PROBLEM STATEMENT -
Rewrite the stretch of the meeting minutes from "Operations News" through "ATLAS for FAX?", putting "XRootD" in place of "Xrootd".

WLCG Operations Coordination Minutes, September 3rd 2015

Highlights

  • CMS requested to add the Xrootd version for the AAA Redirectors to the baselines. Requirements are being understood
  • slapd process crashing sometimes after upgrading to SLC6.7/CentOS 6.7 which includes a new version of openLDAP ( openldap-servers-2.4.40-5 ). WLCG suggests sites not to upgrade to this version of openLDAP
  • dCache vulnerability (https://wiki.egi.eu/wiki/SVG:Advisory-SVG-2015-9323) that affects gsi and kerberos ftp doors. All versions of dCache prior to 2.13.7, 2.12.19, 2.11.30 and 2.10.39 are affected. The baselines for dCache have been upgraded and sites are suggested to upgrade to the latest versions containing the fix
  • EGI will move to RFC proxies as of October or November
  • OSG perfSONAR dashboard (http://psmad.grid.iu.edu), which is already connected to the OSG datastore, is already showing up to date content

Agenda

Attendance

  • local: Maria Alandes (Minutes), Maarten Litmaath, Andrea Sciaba, Andrea Manzi, Marian Babik, David Cameron, Giuseppe Lo Presti
  • remote: Alessandra Forti (Chair), Antonio Maria Perez Calero Yzquierdo, Christoph Wissing, Frederique Chollet, Felix Lee, Maite Barroso, Michael Ernst, Peter Gronbech, Renaud Vernet, Ult Tigerstedt, Rob Quick, Thomas Hartmann, Alessandro Cavalli, Vincenzo Spinoso, Pepe Flix, Alessandra Doria
  • apologies: Stefan Roiser

Operations News

None

Middleware News

  • Baselines:
    • CMS requested to add the Xrootd version for the AAA Redirectors to the baselines. What are the requirements for CMS ? what about ATLAS for FAX?
  • Issues:
    • on nodes running BDII both CERN and Nikhef reported issues with slapd process crashing after upgrading to SLC6.7/CentOS 6.7 which includes a new version of openLDAP ( openldap-servers-2.4.40-5 ). Dennis from Nikhef has opened a ticket to RedHat with the crash details. While the issue is under investigation, we suggest sites not to upgrade to this version of openLDAP.

DATASET ENTRIES -
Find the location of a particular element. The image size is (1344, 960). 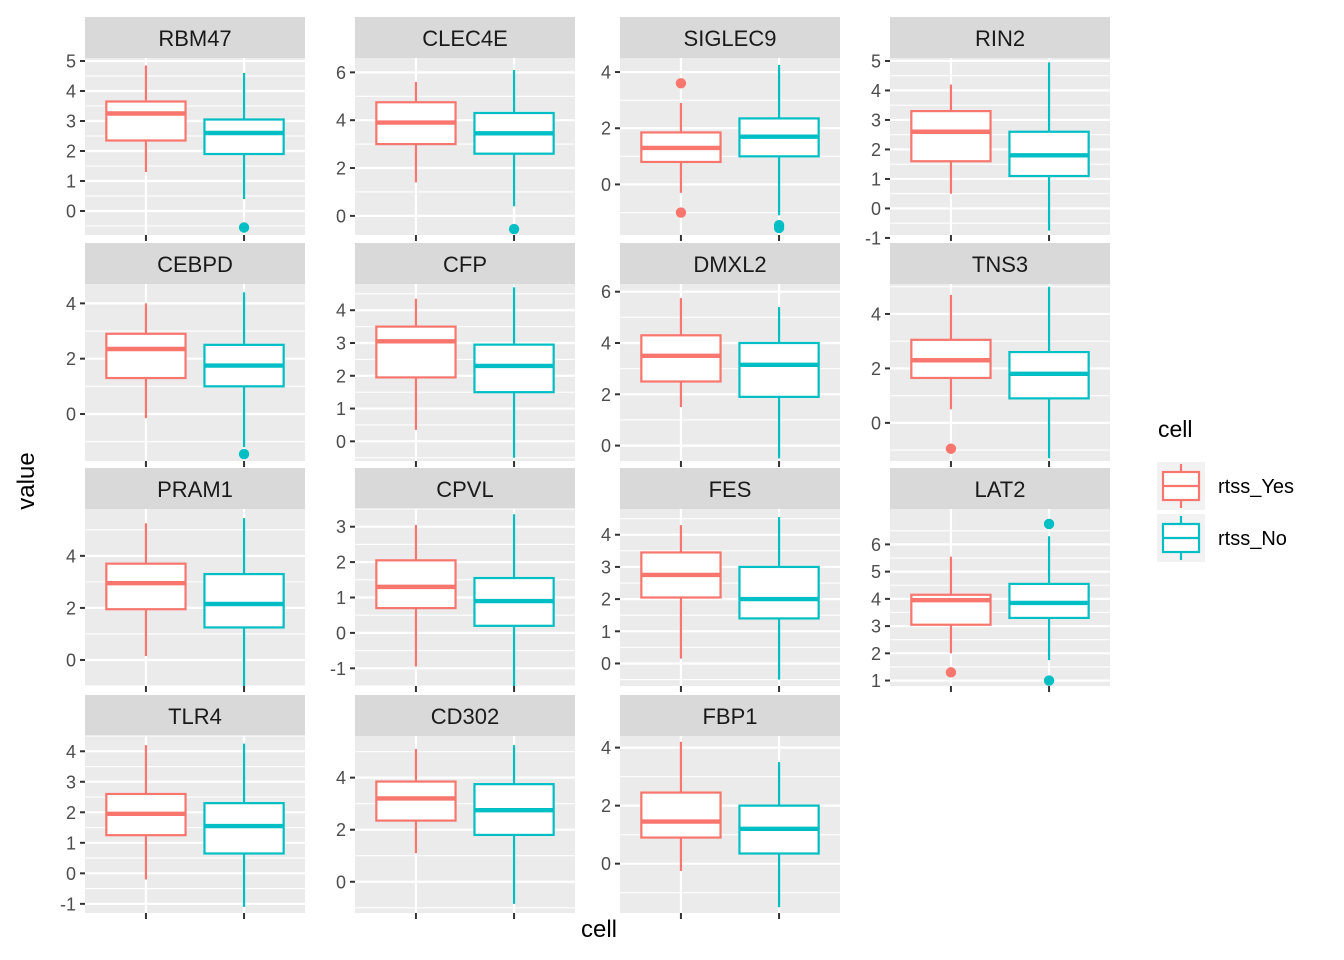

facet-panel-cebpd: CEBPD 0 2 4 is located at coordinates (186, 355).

...

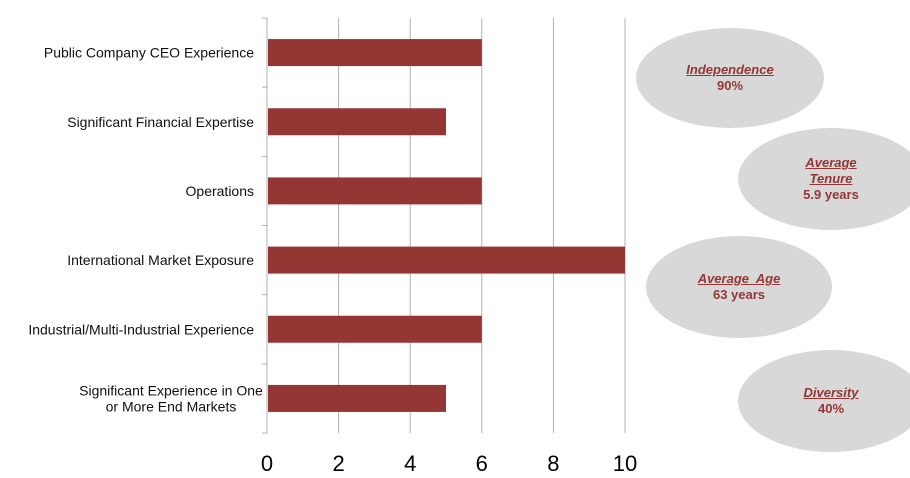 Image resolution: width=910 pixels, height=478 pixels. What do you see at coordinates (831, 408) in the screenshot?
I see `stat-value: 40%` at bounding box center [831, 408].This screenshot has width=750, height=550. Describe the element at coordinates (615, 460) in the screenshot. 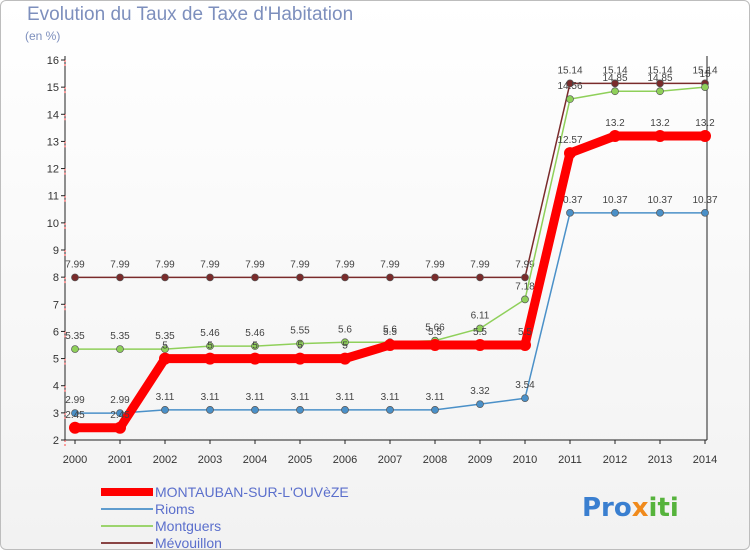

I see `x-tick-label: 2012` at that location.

---

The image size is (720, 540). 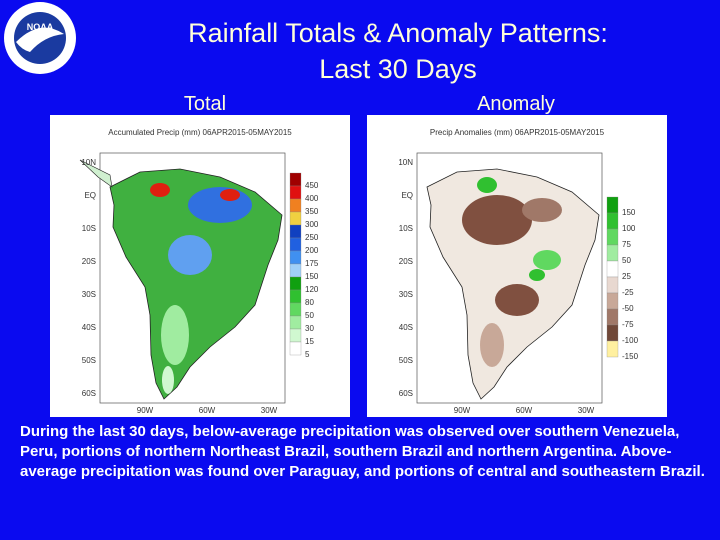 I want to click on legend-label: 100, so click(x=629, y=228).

WRITTEN REPLY -
Operations News

None

Middleware News

  • Baselines:
    • CMS requested to add the XRootD version for the AAA Redirectors to the baselines. What are the requirements for CMS ? what about ATLAS for FAX?